La rencontre amicale disputée à Charlotte entre le Sénégal et les États-Unis, soldée par une défaite des Lions de la Teranga sur le score de 3-2, a mis en évidence plusieurs limites dans le dispositif mis en place dans le cadre de la préparation à la Coupe du monde 2026. Au-delà du résultat, ce sont surtout les lacunes défensives et les difficultés d’organisation collective qui retiennent l’attention des analystes à quelques mois de l’échéance mondiale.
Dès le début de la rencontre, la sélection sénégalaise a été confrontée à un rythme élevé imposé par une équipe américaine très active dans les phases de transition. L’intensité du pressing adverse a rapidement perturbé la construction du jeu sénégalais, exposant une défense en manque de repères. Le premier but intervient dès la 7e minute, à la suite d’une action rapide initiée par Christian Pulisic et conclue par Sergiño Dest, illustrant la vulnérabilité des Lions dans la gestion des déplacements offensifs adverses.
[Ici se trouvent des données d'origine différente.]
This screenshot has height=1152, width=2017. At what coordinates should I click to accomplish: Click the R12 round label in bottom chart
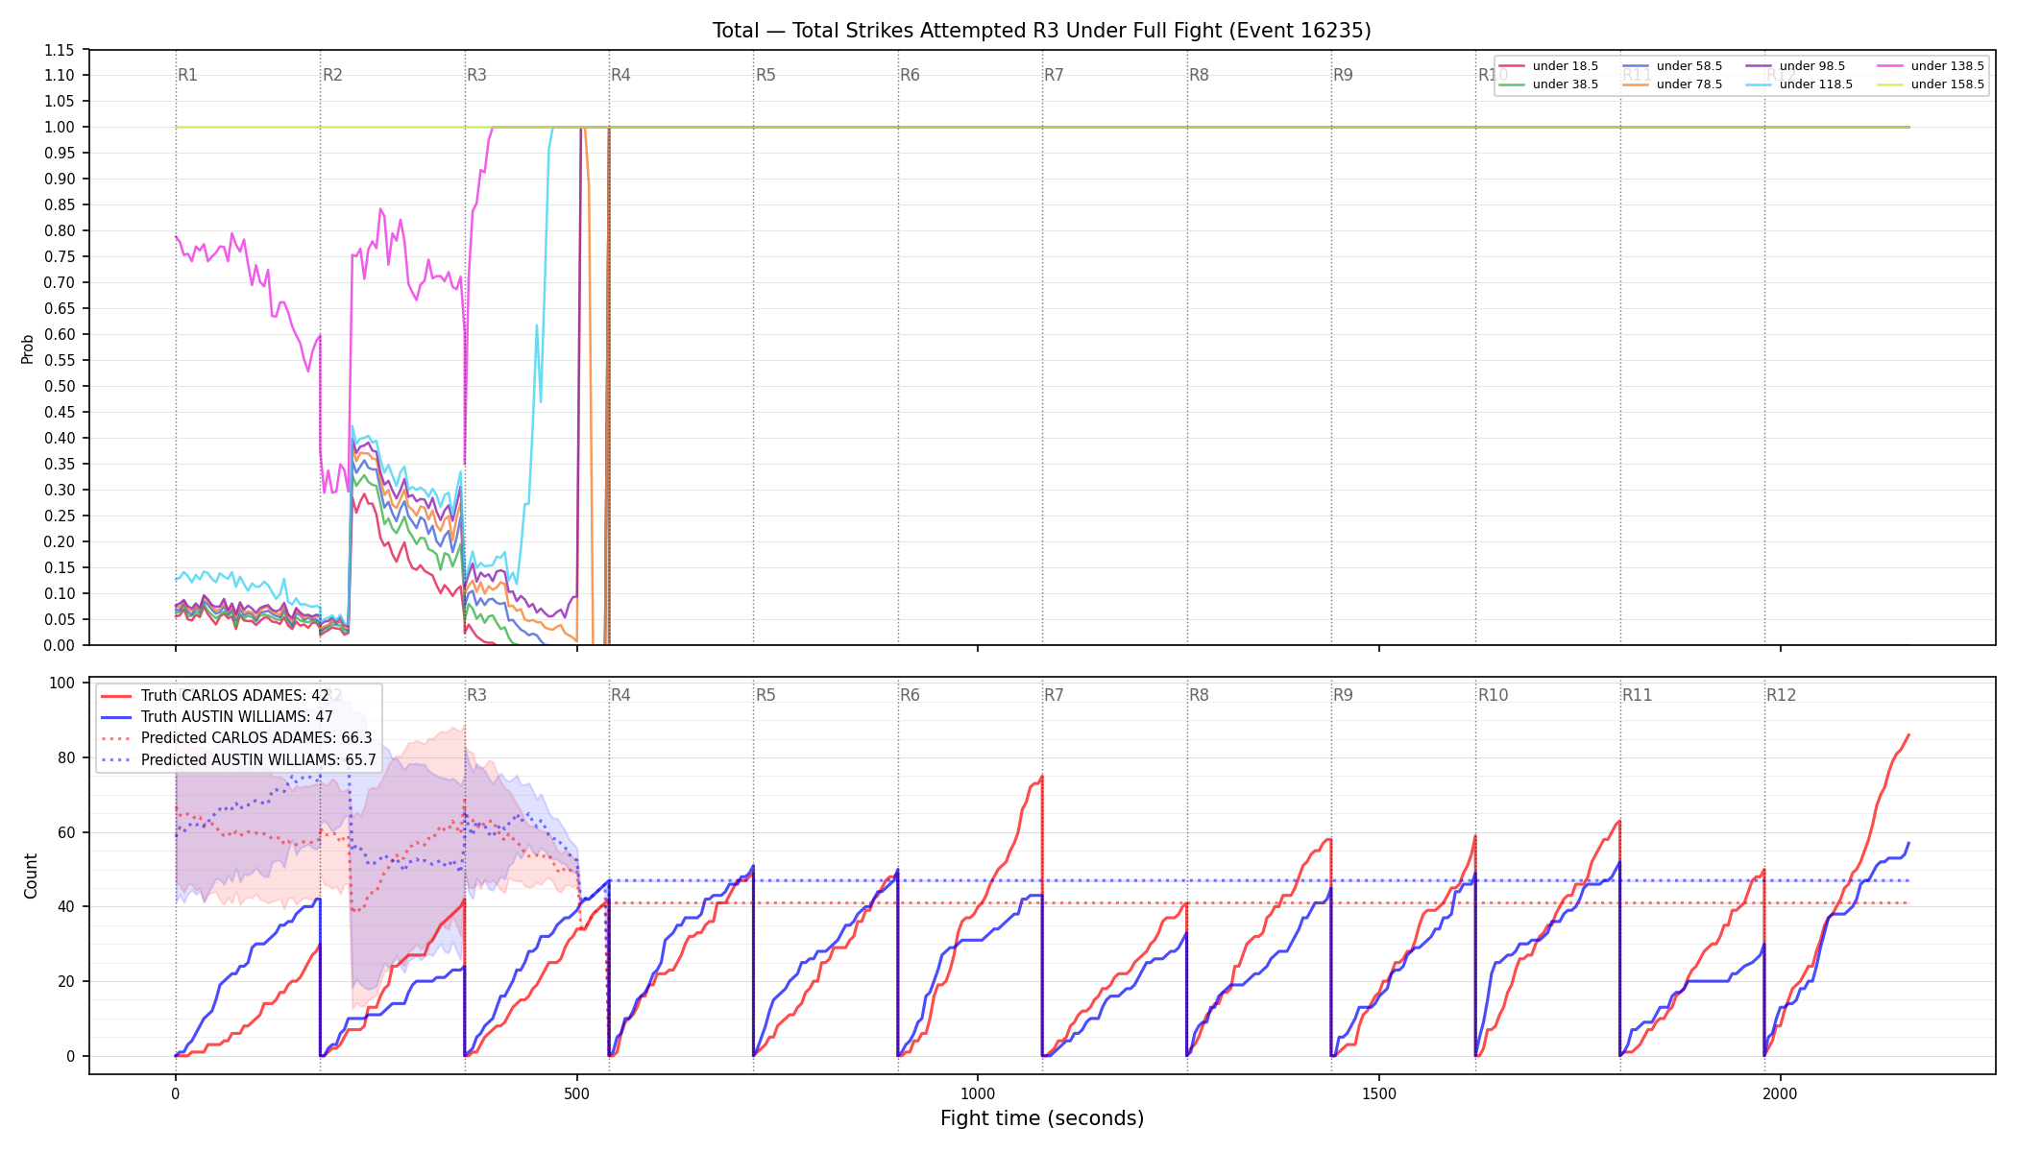[x=1781, y=695]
Quelques minutes plus tard, la situation se complique davantage pour le Sénégal. À la 21e minute, Christian Pulisic inscrit un deuxième but, confirmant les difficultés de la défense à contrôler les appels dans le dos et à maintenir une ligne compacte. Cette séquence met en évidence un déséquilibre dans l’alignement défensif ainsi qu’un manque de coordination dans les couvertures entre les défenseurs centraux.
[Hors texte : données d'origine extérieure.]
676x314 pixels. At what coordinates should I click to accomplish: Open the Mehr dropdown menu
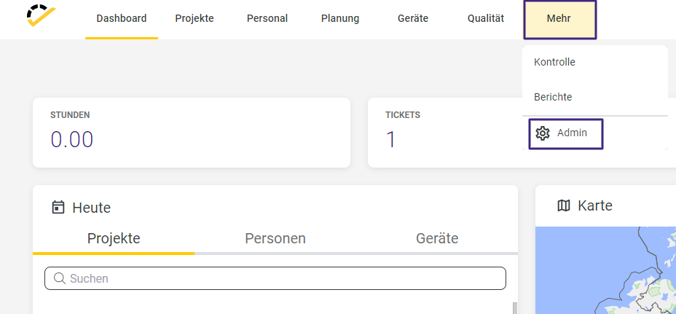(560, 20)
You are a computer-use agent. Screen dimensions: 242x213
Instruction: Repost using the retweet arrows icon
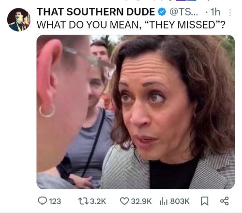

Les performances individuelles de la charnière centrale, notamment composée de Abdoulaye Seck et Mamadou Sarr, ont été particulièrement scrutées. Le duo a été mis en difficulté face à la vitesse et à la mobilité des attaquants américains, peinant à anticiper les courses et à gérer les décalages créés dans leur zone défensive. Cette fragilité collective a contribué à fragiliser l’équilibre général de l’équipe.
Sur le plan tactique, le sélectionneur Pape Thiaw devra tirer des enseignements importants de cette prestation. Les transitions défensives, la communication entre les lignes ainsi que la capacité à absorber la pression adverse apparaissent comme des axes prioritaires de travail. Malgré une réaction en seconde période et certaines phases offensives intéressantes, notamment portées par les cadres de l’équipe, les insuffisances défensives ont pesé lourd dans le déroulement du match.
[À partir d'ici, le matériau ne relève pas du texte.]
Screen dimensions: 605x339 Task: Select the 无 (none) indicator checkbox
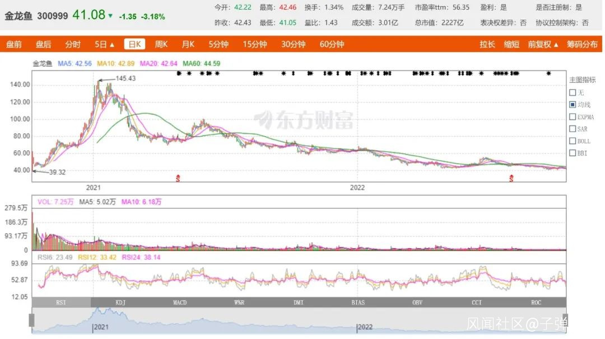573,92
Cette rencontre, bien qu’amicale, intervient dans une phase cruciale de préparation. Elle souligne la nécessité d’ajustements structurels afin d’aborder la Coupe du monde 2026 avec davantage de stabilité et de cohérence collective. Le Sénégal, attendu parmi les équipes compétitives du tournoi, devra renforcer sa solidité défensive et améliorer la synchronisation de ses lignes pour répondre aux exigences du plus haut niveau international.